Fiche technique Peugeot 500 M2 1923
Bloc moteur à 2 cylindres verticaux accolés 4 temps refroidi par air – 496 cm3 (62 x 82 mm) – 27ch/ 5000 tr/min – 1 ACT entraîné par arbre, 2 soupapes ø 36 mm inclinées à 50° par cylindre – Vilebrequin assemblé et boulonné sur trois paliers et roulements à billes calé à 360° (puis à 180° vers 1925-26) – 1 carburateur Zénith spécial – Allumage par magnéto – Graissage à carter sec (huile dans une semelle sous le carter moteur puis dans un réservoir séparé à partir de 1924, puis de nouveau sou le carter moteur) – Bloc moteur-boîte 3 rapports à main – Transmissions primaire par engrenages, secondaire par chaîne – Cadre rigide simple interrompu puis double berceau en 1924 – Suspension av. à parallélogramme type Druid à 2 ressorts latéraux puis type Webb à ressort central enfermé en 1924 – Roues 21″ – Empattement 1370 mm – 114 kg – 166 km/h – Version 750 cm3 (70 puis 75,7 x 82 mm): 172 km/h.
Saint Exupery à écrit qu’une mécanique n’était jamais aussi belle que lorsque l’on avait enlevé ce qui est superflu.

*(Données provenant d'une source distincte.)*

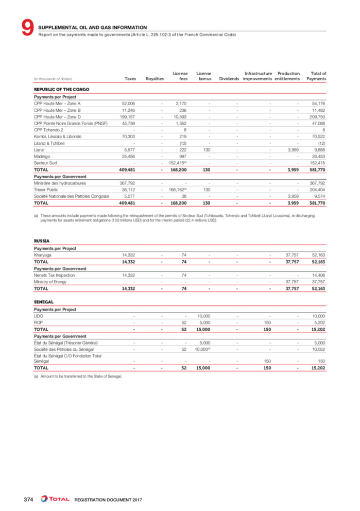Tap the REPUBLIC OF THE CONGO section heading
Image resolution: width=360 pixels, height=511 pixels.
[61, 90]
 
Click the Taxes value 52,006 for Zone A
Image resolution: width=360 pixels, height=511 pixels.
[128, 104]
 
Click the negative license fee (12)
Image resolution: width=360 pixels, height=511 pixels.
[181, 144]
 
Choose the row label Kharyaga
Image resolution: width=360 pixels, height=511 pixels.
[43, 255]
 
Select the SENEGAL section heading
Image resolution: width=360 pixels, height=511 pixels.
[44, 302]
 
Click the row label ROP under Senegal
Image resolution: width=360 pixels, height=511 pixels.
[38, 322]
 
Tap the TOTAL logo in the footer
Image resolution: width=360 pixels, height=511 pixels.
[55, 499]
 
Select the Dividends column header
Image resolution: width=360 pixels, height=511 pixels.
[228, 79]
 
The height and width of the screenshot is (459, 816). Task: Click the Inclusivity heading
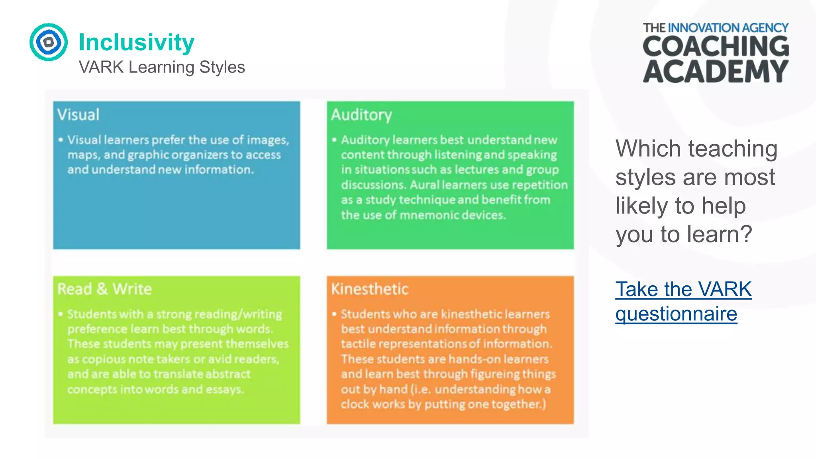click(136, 42)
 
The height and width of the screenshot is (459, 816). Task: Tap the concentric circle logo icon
click(49, 42)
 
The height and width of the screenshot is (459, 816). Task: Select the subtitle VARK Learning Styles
click(162, 67)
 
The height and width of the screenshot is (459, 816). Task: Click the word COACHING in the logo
click(716, 47)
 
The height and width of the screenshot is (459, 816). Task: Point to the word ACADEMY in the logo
click(716, 72)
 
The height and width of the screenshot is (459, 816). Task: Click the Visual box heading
click(78, 115)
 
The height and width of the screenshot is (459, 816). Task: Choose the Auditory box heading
click(361, 115)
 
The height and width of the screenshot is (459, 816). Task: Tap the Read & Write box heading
click(104, 289)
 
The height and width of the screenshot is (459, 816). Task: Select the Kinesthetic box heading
click(370, 289)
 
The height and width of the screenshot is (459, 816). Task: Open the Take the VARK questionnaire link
click(683, 301)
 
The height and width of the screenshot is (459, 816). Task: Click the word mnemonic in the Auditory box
click(425, 215)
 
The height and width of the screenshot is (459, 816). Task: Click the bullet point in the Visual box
click(61, 140)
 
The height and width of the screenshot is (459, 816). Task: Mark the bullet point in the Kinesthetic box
click(334, 314)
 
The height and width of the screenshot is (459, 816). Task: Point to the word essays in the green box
click(224, 389)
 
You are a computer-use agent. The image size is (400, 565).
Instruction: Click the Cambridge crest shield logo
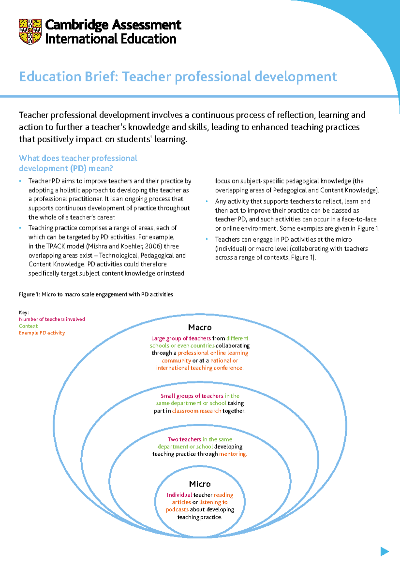(30, 32)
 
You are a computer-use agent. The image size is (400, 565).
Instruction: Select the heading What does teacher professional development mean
(78, 163)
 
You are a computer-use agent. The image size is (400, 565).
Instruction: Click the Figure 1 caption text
(96, 294)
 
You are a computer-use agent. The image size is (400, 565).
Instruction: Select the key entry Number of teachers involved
(52, 319)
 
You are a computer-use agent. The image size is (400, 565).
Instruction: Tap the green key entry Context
(28, 326)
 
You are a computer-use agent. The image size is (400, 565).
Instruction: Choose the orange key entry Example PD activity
(42, 333)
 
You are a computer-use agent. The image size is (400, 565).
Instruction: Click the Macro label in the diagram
(200, 327)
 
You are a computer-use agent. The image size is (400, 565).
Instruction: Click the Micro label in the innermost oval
(200, 484)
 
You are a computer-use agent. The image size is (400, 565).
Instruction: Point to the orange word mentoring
(233, 454)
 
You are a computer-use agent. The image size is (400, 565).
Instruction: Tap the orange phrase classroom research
(196, 411)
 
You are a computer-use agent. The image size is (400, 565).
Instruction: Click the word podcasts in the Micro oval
(177, 510)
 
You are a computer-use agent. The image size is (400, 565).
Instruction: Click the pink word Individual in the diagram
(179, 495)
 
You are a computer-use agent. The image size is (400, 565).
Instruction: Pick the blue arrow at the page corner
(384, 551)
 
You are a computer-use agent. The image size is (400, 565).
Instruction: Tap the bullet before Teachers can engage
(207, 239)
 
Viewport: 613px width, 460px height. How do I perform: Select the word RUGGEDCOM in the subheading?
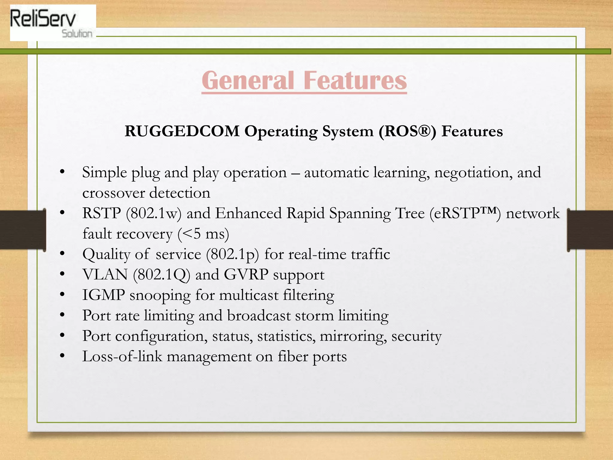click(x=182, y=131)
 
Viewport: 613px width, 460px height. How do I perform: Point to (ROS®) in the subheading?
click(x=407, y=131)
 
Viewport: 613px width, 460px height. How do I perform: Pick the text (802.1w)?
click(x=154, y=214)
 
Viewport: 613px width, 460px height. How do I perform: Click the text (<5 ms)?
click(x=203, y=234)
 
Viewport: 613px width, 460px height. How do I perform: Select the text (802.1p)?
click(x=232, y=255)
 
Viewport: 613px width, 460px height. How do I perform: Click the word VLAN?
click(x=105, y=275)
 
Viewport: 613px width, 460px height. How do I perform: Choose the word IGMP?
click(x=104, y=295)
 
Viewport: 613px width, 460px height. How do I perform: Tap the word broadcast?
click(x=259, y=316)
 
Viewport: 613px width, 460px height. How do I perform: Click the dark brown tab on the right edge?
click(x=590, y=230)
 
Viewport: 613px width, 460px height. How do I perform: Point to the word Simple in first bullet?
click(x=104, y=173)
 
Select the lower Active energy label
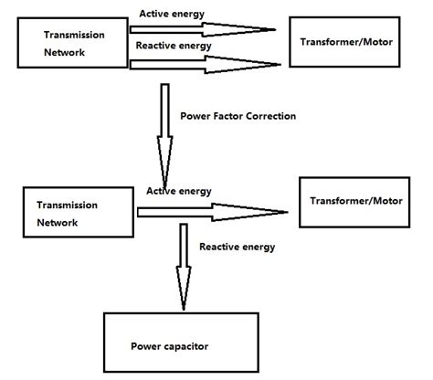point(179,191)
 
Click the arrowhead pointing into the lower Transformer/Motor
point(265,213)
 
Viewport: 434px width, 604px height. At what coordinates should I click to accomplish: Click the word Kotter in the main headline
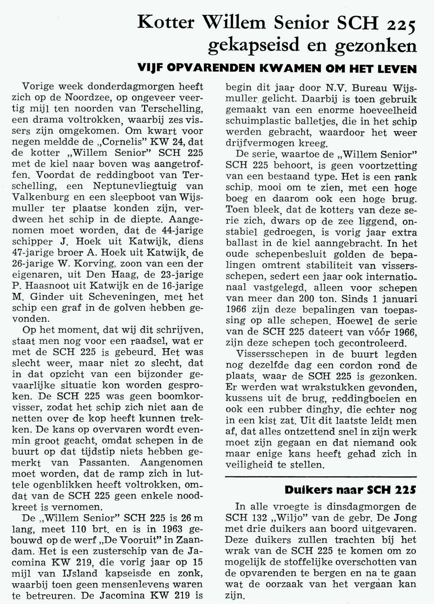point(166,23)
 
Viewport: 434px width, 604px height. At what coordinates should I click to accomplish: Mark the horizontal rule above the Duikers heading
point(321,477)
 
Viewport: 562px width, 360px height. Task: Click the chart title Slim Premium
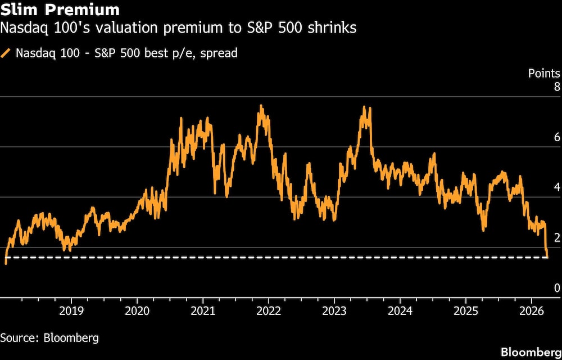click(60, 10)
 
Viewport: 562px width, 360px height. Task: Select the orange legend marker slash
click(7, 53)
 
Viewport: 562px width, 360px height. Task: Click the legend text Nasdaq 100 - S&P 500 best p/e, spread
click(126, 53)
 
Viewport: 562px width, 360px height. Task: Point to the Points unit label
click(543, 73)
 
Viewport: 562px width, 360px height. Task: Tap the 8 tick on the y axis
click(557, 87)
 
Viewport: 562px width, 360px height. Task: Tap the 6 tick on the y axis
click(557, 137)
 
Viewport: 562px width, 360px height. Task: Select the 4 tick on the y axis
click(557, 187)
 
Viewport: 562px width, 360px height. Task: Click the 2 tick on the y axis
click(557, 237)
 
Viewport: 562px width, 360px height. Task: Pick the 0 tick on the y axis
click(557, 288)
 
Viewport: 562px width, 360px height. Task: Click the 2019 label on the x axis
click(71, 311)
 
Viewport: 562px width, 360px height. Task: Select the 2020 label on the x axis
click(137, 311)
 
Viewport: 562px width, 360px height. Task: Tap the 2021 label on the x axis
click(202, 311)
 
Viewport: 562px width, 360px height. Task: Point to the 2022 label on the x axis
click(268, 311)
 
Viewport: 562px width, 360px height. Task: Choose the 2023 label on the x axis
click(334, 311)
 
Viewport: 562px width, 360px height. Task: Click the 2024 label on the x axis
click(400, 311)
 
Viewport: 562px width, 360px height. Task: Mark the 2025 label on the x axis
click(465, 311)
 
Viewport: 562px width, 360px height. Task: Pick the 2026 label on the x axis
click(531, 311)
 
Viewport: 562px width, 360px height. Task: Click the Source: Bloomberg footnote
click(49, 338)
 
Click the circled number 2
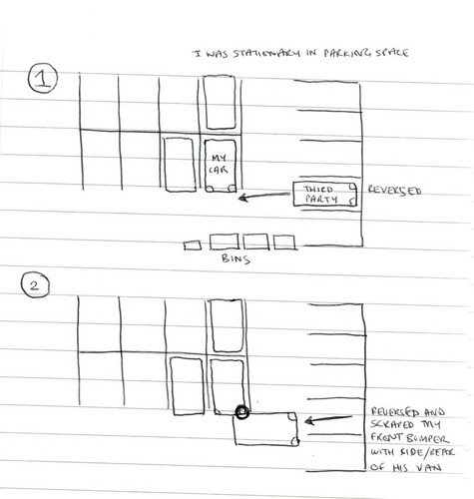coord(32,286)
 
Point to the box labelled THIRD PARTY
coord(326,194)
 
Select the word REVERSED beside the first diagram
coord(394,189)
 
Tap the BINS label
coord(236,258)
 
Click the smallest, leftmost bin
coord(190,244)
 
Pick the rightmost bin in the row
coord(284,242)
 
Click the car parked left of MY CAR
coord(179,167)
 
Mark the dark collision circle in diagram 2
coord(240,411)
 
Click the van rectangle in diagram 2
coord(264,429)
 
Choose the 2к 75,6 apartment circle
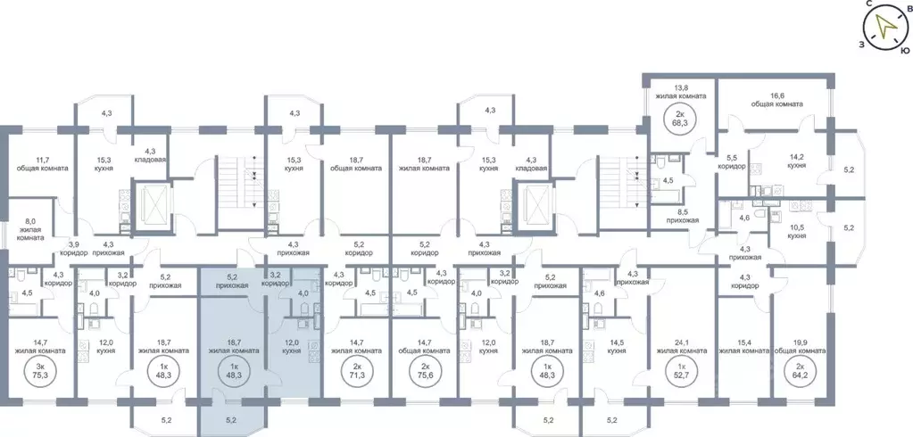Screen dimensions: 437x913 (421, 370)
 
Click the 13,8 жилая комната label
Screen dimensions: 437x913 (681, 92)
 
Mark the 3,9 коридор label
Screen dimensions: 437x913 (73, 246)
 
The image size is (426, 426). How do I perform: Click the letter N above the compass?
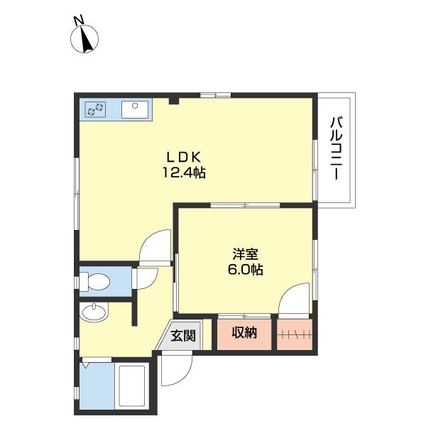click(78, 21)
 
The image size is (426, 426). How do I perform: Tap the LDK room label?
click(184, 157)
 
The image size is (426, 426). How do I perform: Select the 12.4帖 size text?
click(184, 173)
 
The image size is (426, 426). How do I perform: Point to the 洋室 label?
click(245, 254)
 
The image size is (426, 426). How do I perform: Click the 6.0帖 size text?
click(245, 270)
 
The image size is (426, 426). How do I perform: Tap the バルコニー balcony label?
click(337, 148)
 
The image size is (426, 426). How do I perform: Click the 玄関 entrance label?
click(183, 336)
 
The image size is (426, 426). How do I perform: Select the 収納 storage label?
click(244, 332)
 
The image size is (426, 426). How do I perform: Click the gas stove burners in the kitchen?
click(95, 109)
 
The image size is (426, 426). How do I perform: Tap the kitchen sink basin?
click(135, 109)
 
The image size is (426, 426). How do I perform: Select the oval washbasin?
click(94, 312)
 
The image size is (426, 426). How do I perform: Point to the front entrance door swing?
click(177, 368)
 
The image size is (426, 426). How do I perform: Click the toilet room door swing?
click(145, 278)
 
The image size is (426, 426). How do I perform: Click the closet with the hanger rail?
click(295, 334)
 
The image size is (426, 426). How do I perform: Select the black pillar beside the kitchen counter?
click(174, 102)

Avec ces Peugeot c’est le cas et je les trouve magnifiques. Ceci dit, il fallait de l’abnégation pour foncer sur ces moto avec les pneus de l’époque et souvent sans frein avant…
Lumineux cet article !! Qd sait voir les documents et les photos d’epoque et pas seulement regarder il y a encore plein de decouvertes a faire !
Merci pour la publication de ces documents assez exceptionnels . Robert Sexé n’était pas qu’un simple baroudeur ! …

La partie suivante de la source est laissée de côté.